Records from a dataset:
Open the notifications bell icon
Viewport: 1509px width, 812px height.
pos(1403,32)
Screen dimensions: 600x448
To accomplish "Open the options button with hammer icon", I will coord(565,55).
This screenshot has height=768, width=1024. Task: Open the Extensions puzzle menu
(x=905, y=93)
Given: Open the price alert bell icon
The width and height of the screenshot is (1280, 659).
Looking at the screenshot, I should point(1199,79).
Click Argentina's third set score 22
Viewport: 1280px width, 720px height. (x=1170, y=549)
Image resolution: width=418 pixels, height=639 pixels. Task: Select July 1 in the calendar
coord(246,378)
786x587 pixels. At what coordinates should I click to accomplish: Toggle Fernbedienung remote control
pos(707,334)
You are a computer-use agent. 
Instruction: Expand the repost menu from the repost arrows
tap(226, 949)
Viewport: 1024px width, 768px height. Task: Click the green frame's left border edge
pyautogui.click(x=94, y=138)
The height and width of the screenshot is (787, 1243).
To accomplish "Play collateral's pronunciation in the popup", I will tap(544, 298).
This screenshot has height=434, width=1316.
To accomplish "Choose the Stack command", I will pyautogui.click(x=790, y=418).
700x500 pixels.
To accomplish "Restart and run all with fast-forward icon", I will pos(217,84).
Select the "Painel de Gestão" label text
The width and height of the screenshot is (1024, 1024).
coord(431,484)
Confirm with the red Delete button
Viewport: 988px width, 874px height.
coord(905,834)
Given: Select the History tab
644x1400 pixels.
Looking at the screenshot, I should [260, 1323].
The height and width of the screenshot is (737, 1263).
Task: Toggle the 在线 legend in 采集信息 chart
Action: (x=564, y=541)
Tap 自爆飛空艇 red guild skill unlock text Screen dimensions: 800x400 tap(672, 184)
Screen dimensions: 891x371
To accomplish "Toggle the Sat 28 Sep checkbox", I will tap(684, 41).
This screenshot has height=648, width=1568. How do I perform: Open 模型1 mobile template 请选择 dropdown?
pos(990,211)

TASK: Each entry above is to be written out exactly.

TASK ANSWER:
Open the notifications bell icon
Viewport: 1509px width, 812px height.
pos(1403,32)
Screen dimensions: 600x448
To accomplish "Open the options button with hammer icon", I will coord(565,55).
This screenshot has height=768, width=1024. Task: Open the Extensions puzzle menu
(x=905, y=93)
Given: Open the price alert bell icon
The width and height of the screenshot is (1280, 659).
Looking at the screenshot, I should point(1199,79).
Click Argentina's third set score 22
Viewport: 1280px width, 720px height. (x=1170, y=549)
Image resolution: width=418 pixels, height=639 pixels. Task: Select July 1 in the calendar
coord(246,378)
786x587 pixels. At what coordinates should I click to accomplish: Toggle Fernbedienung remote control
pos(707,334)
You are a computer-use agent. 
Instruction: Expand the repost menu from the repost arrows
tap(226, 949)
Viewport: 1024px width, 768px height. Task: Click the green frame's left border edge
pyautogui.click(x=94, y=138)
The height and width of the screenshot is (787, 1243).
To accomplish "Play collateral's pronunciation in the popup", I will tap(544, 298).
This screenshot has height=434, width=1316.
To accomplish "Choose the Stack command", I will pyautogui.click(x=790, y=418).
700x500 pixels.
To accomplish "Restart and run all with fast-forward icon", I will pos(217,84).
Select the "Painel de Gestão" label text
The width and height of the screenshot is (1024, 1024).
coord(431,484)
Confirm with the red Delete button
Viewport: 988px width, 874px height.
coord(905,834)
Given: Select the History tab
644x1400 pixels.
Looking at the screenshot, I should [260, 1323].
The height and width of the screenshot is (737, 1263).
Task: Toggle the 在线 legend in 采集信息 chart
Action: (x=564, y=541)
Tap 自爆飛空艇 red guild skill unlock text Screen dimensions: 800x400 tap(672, 184)
Screen dimensions: 891x371
To accomplish "Toggle the Sat 28 Sep checkbox", I will tap(684, 41).
This screenshot has height=648, width=1568. How do I perform: Open 模型1 mobile template 请选择 dropdown?
pos(990,211)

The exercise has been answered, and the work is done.